Paulus’ verblijf onder de Thessalonicensen
1 Want gij weet zelf, broeders, onze ingang tot u, dat die niet ijdel is geweest;
2 Maar, hoewel wij te voren geleden hadden, en ook ons smaadheid aangedaan was, gelijk gij weet, te Filippi, zo hebben wij nochtans vrijmoedigheid gebruikt in onze God, om het Evangelie van God tot u te spreken in veel strijd.
3 Want onze vermaning is niet geweest uit verleiding, noch uit onreinheid, noch met bedrog;
4 Maar, gelijk wij van God beproefd zijn geweest, dat ons het Evangelie zou toebetrouwd worden, alzo spreken wij, niet als mensen behagende, maar God, Die onze harten beproeft.
5 Want wij hebben nooit met pluimstrijkende woorden omgegaan, gelijk gij weet, noch met enig bedeksel van gierigheid; God is Getuige!
6 Noch zoekende eer uit mensen, noch van u, noch van anderen; hoewel wij u tot last konden zijn als Christus’ apostelen;
7 Maar wij zijn vriendelijk geweest in het midden van u, zoals een voedster haar kinderen koestert;
8 Alzo wij, tot u zeer genegen zijnde, u gaarne hebben willen mededelen niet alleen het Evangelie van God, maar ook onze eigen zielen, daarom dat gij ons lief geworden waart.
9 Want gij gedenkt, broeders, onze arbeid en moeite; want nacht en dag werkende, opdat wij niemand onder u zouden lastig zijn, hebben wij het Evangelie van God onder u gepredikt.

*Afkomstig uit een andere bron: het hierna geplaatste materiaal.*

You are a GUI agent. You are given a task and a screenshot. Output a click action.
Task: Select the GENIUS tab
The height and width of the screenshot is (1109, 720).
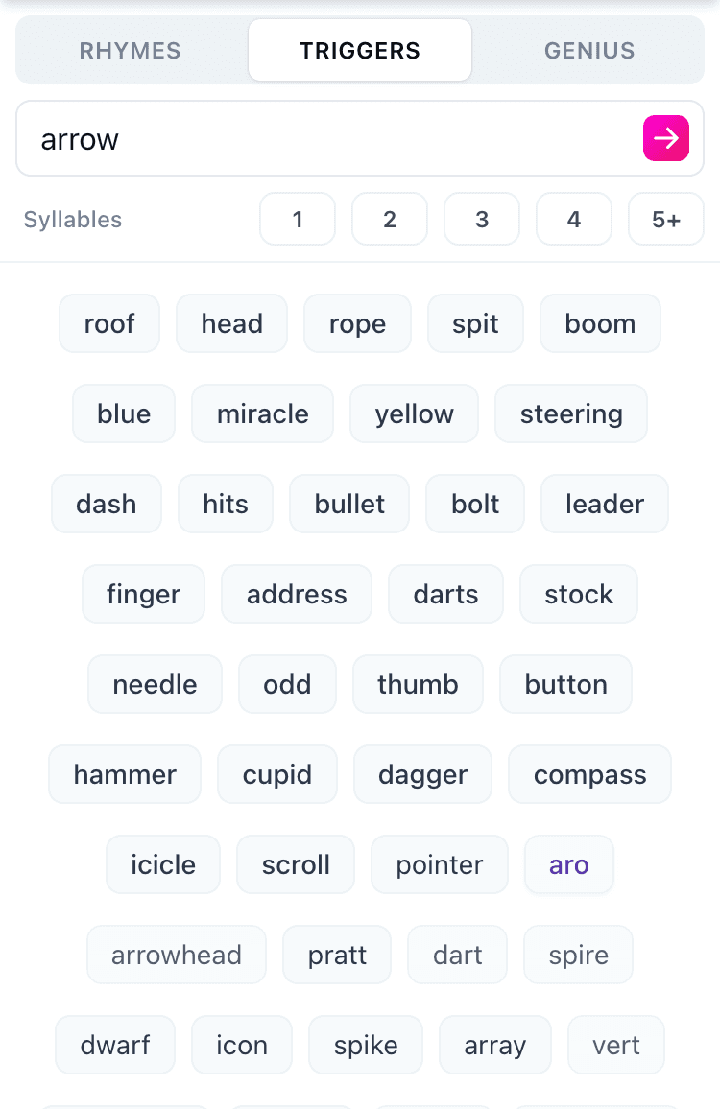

10 Gij zijt getuigen, en God, hoe heilig, en rechtvaardig, en onberispelijk wij u, die gelooft, geweest zijn.
11 Gelijk gij weet, hoe wij een ieder van u, als een vader zijn kinderen, vermaanden en vertroostten.
12 En betuigden, dat gij zoudt wandelen, waardig voor God, Die u roept tot Zijn Koninkrijk en heerlijkheid.
13 Daarom danken wij ook God zonder ophouden, dat, toen gij het Woord der prediking van God van ons ontvangen hebt, gij dat aangenomen hebt, niet als der mensen woord, maar (gelijk het waarlijk is) als Gods Woord, dat ook werkt in u, die gelooft.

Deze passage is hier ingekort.